Entretanto, atentemos sobre a sua biblioteca, criada numa dependência do Asilo em 4 de junho de 1882, que foi a primeira biblioteca pública aberta no País depois das de Lisboa, Porto, Coimbra e Évora. No ano de 1880, aquando das comemorações do tricentenário da morte de Camões, teve esta instituição grande preponderância no relevo dado ás comemorações. Era então Presidente da Câmara José Maria Veiga da Silva Campos Melo.
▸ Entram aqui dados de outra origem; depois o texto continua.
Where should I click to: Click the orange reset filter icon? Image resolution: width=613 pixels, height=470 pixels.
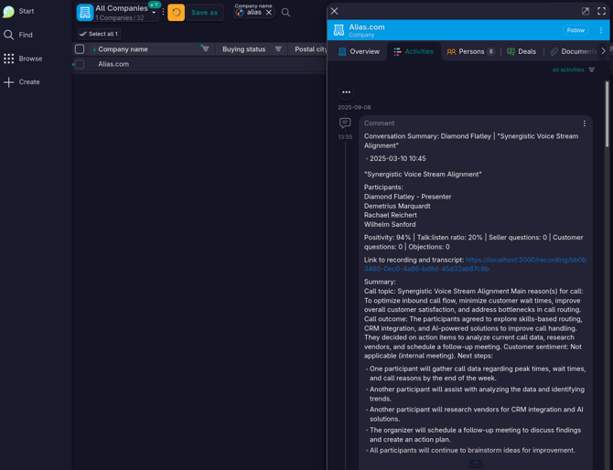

Em reunião da Assembleia Geral de sócios realizada em 19 de junho de 2000 foi deliberado e aprovado transferir para a Biblioteca Municipal da Covilhã, a Biblioteca Heitor Pinto. A transferência foi efetuada em 25 de abril de 2001, tendo sido celebrado com a Câmara um protocolo de colaboração com vista à salvaguarda, preservação e difusão do fundo documental estimado em cerca de 3 383 monografias, nomeadamente livros do século XVI.
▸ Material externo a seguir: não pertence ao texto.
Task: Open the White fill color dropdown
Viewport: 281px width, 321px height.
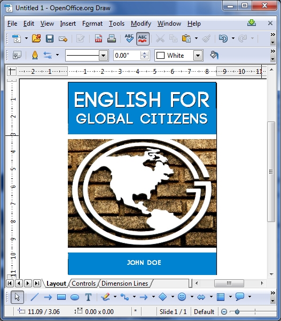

A família Campos Melo dedicou muito carinho pela causa desta instituição. Era várias vezes visitada pelo Eng.º Ernesto de Melo e Castro, e pela sua esposa, D. Gonzaga, que algumas vezes se deslocava sozinha; muito conversadora, e disciplinadora com os alunos, por quem tinham muito respeito. Já na Escola Industrial, D. Gonzaga tornava-se uma educadora compulsiva das alunas, onde não faltavam os ralhetes, em que, qualquer desmando era objeto de forte indignação da sua parte. Respeitinho… Dos meus colegas de classe, no Asilo, recordo Rui Terenas, Carlos Fernandes, Coelho Saraiva, Albuquerque, Jorge Mota, António Chiquita, António Carriço, Mangana Nogueira, Fernandes Berto, Carlos Garcia, Luís Reis, Raul Loriga, José Bichinho, Pais da Silva, Isento, Bernardino, João Aguilar, Gil Alves, José Alberto Ruas, Duarte Brito, José Manuel Jorge, João Manteigueiro Mota e Virgílio Trindade, alguns já falecidos.
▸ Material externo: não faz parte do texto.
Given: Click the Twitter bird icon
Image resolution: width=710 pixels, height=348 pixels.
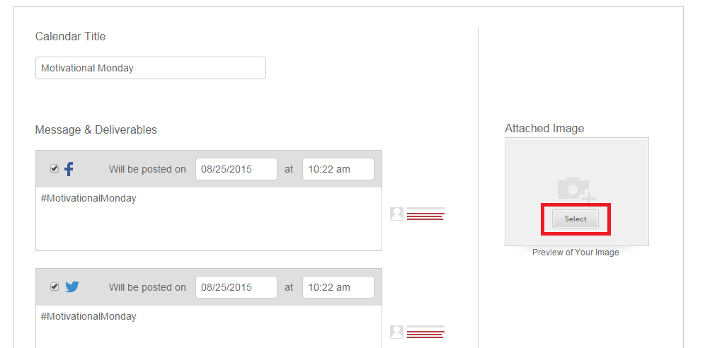Looking at the screenshot, I should pos(71,287).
A encarregada da limpeza e da cozinha era a D. Maria Helena. Na parte da secretaria estava em par time o Sr. Belmiro, funcionário da Subdelegação de Saúde. Aos sábados de manhã, em que também havia aulas, era dividida por uma parte de Religião e Morão dada por umas freiras do Colégio das Doroteias, e, de vez em quando, pelo padre José Andrade. Seguia-se uma parte de instrução da Mocidade Portuguesa, ministrada por um sargento do Batalhão de Caçadores 2, então sediado na Covilhã, e, outras vezes, pelo João Machado, do Teixoso, já falecido, que estudava na Escola Industrial e Comercial Campos Melo.
Entretanto, o imóvel desta instituição, que foi escola, tendo sido objeto de obras de beneficiação, encontra-se sem qualquer utilidade, na Rua dos Combatentes da Grande Guerra, por parte dos seus proprietários, devoluto, quando havia muito como ser utilizado.